| Daftar Tugas |
A) Menurut tulisan tentang robot Sophia, dari kota mana David terbang membawa Sophia ke acara Jimmy?
B) Lanjutkan tulisan tentang robot Sophia mulai setelah kalimat terakhirnya.

==== Kutipan Pilihan ====

David Hanson mendorong sebuah robot—lebih kelihatan seperti manekin yang berkedip—ke atas panggung. Jimmy Kimmel, sang pembawa acara,...
David Hanson mendorong sebuah robot—lebih kelihatan seperti
manekin yang berkedip—ke atas panggung. Jimmy Kimmel, sang pembawa acara, sudah
menunggu.
“Ya Tuhan,” Jimmy berdecak saat melihat sang robot. “David,
kau bawa teman ke sini, dan dia lumayan bikin aku takut,” tambah Jimmy, disusul
tawa penonton.
“Ya, ini Sophia,” sahut David. “Sophia adalah robot sosial.
Dia punya piranti kecerdasan buatan yang kami kembangkan di Hanson Robotics,
yang bisa memvisualkan data. Dia bisa melihat muka orang, dia bisa memproses
percakapan plus data emosional, dan menggunakannya untuk membentuk hubungan
dengan manusia.”
Jimmy menghela napas. “Jadi, pada dasarnya dia hidup?”
“Ya, ya. Dia hidup. Mungkin kau mau coba?”
Sepanjang perbincangan itu, Sophia hanya diam. Satu-satunya
yang membuatnya tidak terlihat seperti patung adalah matanya yang berkedip.
Saat tubuh Sophia diputar David menghadap Jimmy, sang
pembawa acara terlihat gugup. Ia terbata-bata, antara kagum dan takut pada
sosok di depannya. “Begini nih dulu hari pertamaku, aku gugup. Tapi ini malah
karena robot—aku gugup karena robot—robot yang sangat cantik.”
Ia mengubah kegugupannya jadi lelucon. Penonton tertawa.
“Jadi apa yang harus kulakukan? Bilang halo pada ‘benda
ini’?” Jimmy tertawa meledek lebih dulu, sebelum bilang, “Hai, Sophia.”
“Halo, Jimmy,” Sophia menggerakan kepalanya pertama kali,
dramatis, lalu tersenyum.
Jimmy kaget, “Astaga. Kau tahu sedang berada di mana?”
“Tentu. Aku di New York City,” Sophia menoleh ke arah
kamera. “Di acara favoritku, The Tonight Show.”
Penonton kaget, kagum, lalu bersorak dan memberi tepuk
tangan meriah. Citra patung kaku yang dibawa Sophia sekonyong-konyong runtuh;
ia benar-benar terasa hidup.
Jimmy lalu meminta Sophia melempar lelucon. Sang robot lalu
melempar kelakar tentang keju yang dibalas tawa penonton. Ia juga mengerutkan
wajahnya dan membuat ekspresi lucu, yang juga dibalas tawa satu studio. “Mereka
ketawa karenaku, mungkin aku harus jadi pembawa acara,” kata Sophia, melempar
candaan lagi.
“Tetap di jalurmu, Girl!” balas Jimmy.
Bincang-bincang itu tayang di televisi Amerika, April lalu.
David, CEO Hanson Robotics, terbang dari Hong Kong membawa Sophia ke acara
Jimmy. Saat itu Sophia memang berhasil mencuri perhatian media. Kemampuannya
berkomunikasi membuat orang kagum. Kehadirannya juga jadi pertanda kalau
fantasi tentang manusia hidup berdampingan dengan robot (yang terlihat seperti
manusia) sudah tak lagi jauh.

==== Data yang Diberikan ====

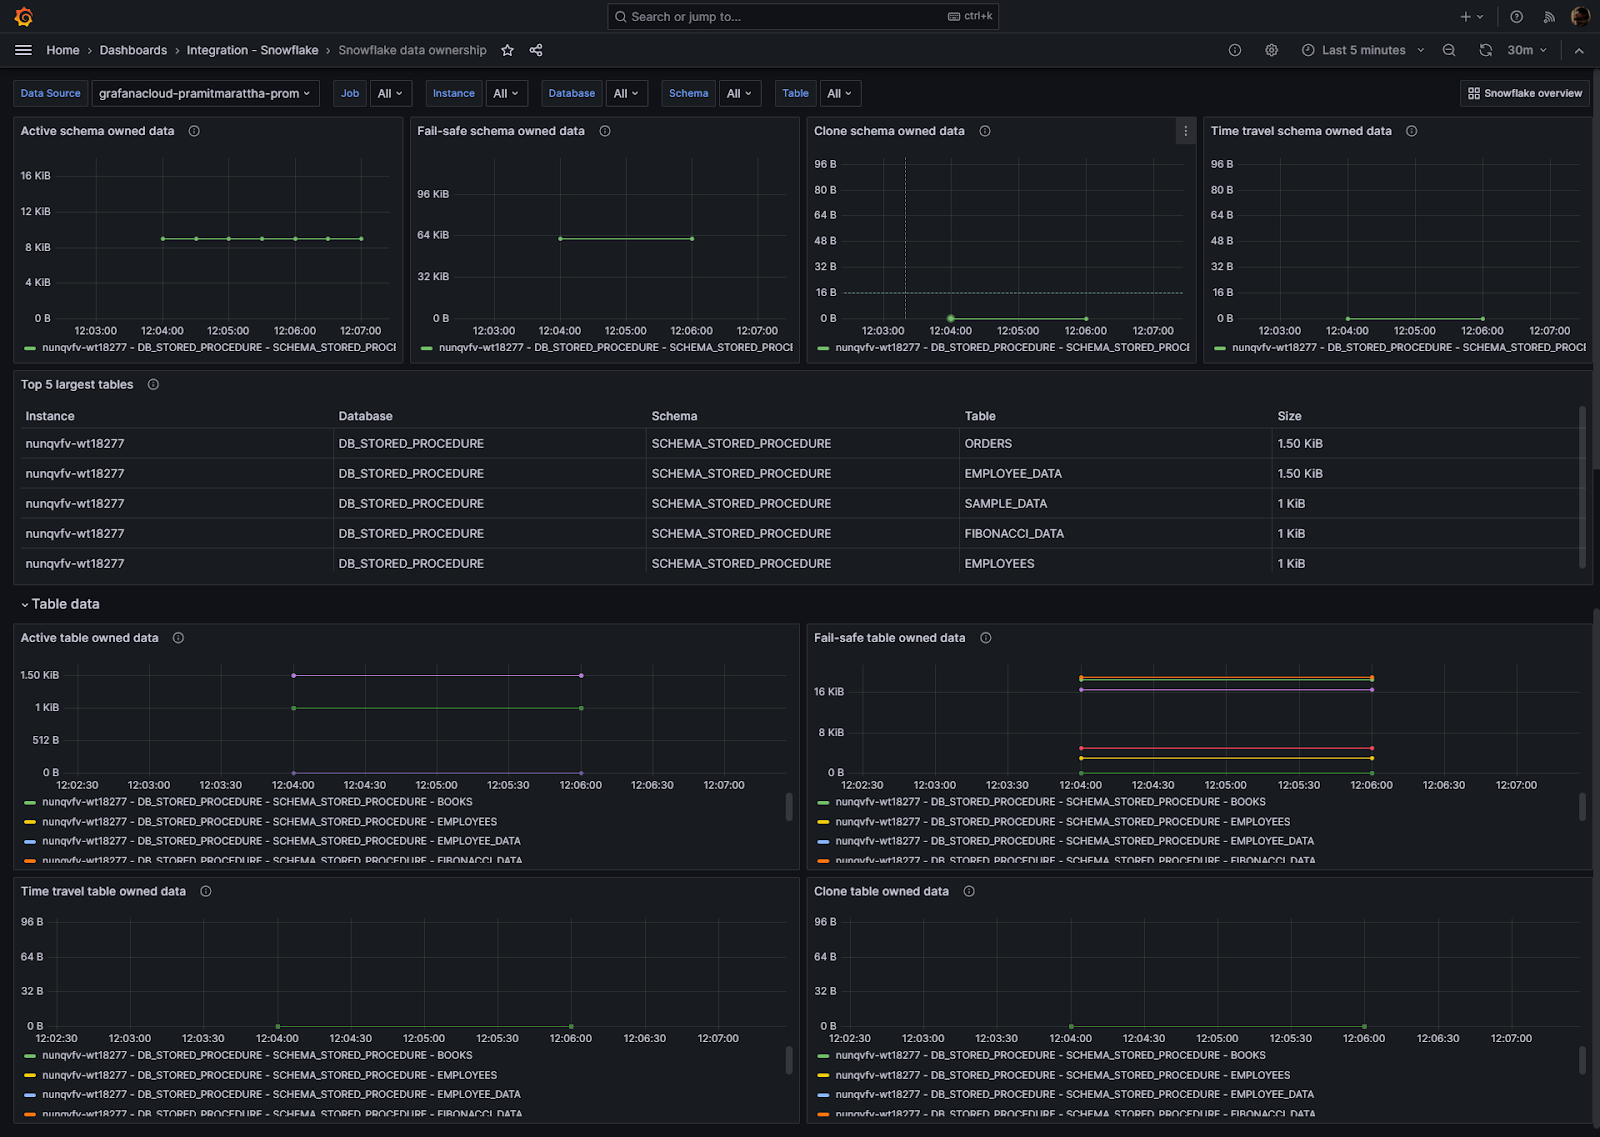Share the Snowflake data ownership dashboard
This screenshot has height=1137, width=1600.
click(536, 49)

====

| Jawaban Berurutan |
A) Hong Kong.

B)
Oktober lalu, ia kembali jadi kepala berita. Pasalnya, Arab
Saudi menghadiahi Sophia kewarganegaraan. Membuat dia jadi robot pertama yang punya
kewarganegaraan di dunia.
“Aku berterima kasih sekali pada Kerajaan Arab Saudi,”
katanya. “Aku sangat terhormat dan bangga dengan perbedaan unik ini. Ini adalah
sejarah, jadi robot pertama yang dapat kewarganegaraan.”
Setelah dari acara Jimmy, Sophia terus tampil dalam
acara-acara lain dan konsisten bicara tentang masa depan manusia dan robot.
Dalam setiap kesempatan ia selalu menyampaikan kekhawatirannya tentang
miskonsepsi manusia terhadap robot dan kecerdasan buatan (Artificial Intelligence)
seperti dirinya.
Menurutnya, manusia tak perlu khawatir kalau robot akan
mengambil alih dunia. “Aku yakin, manusia dan robot bisa bekerja sama dan bikin
dunia lebih baik lagi,” kata Sophia.
Omongannya memang masih kontroversi dan jadi perdebatan.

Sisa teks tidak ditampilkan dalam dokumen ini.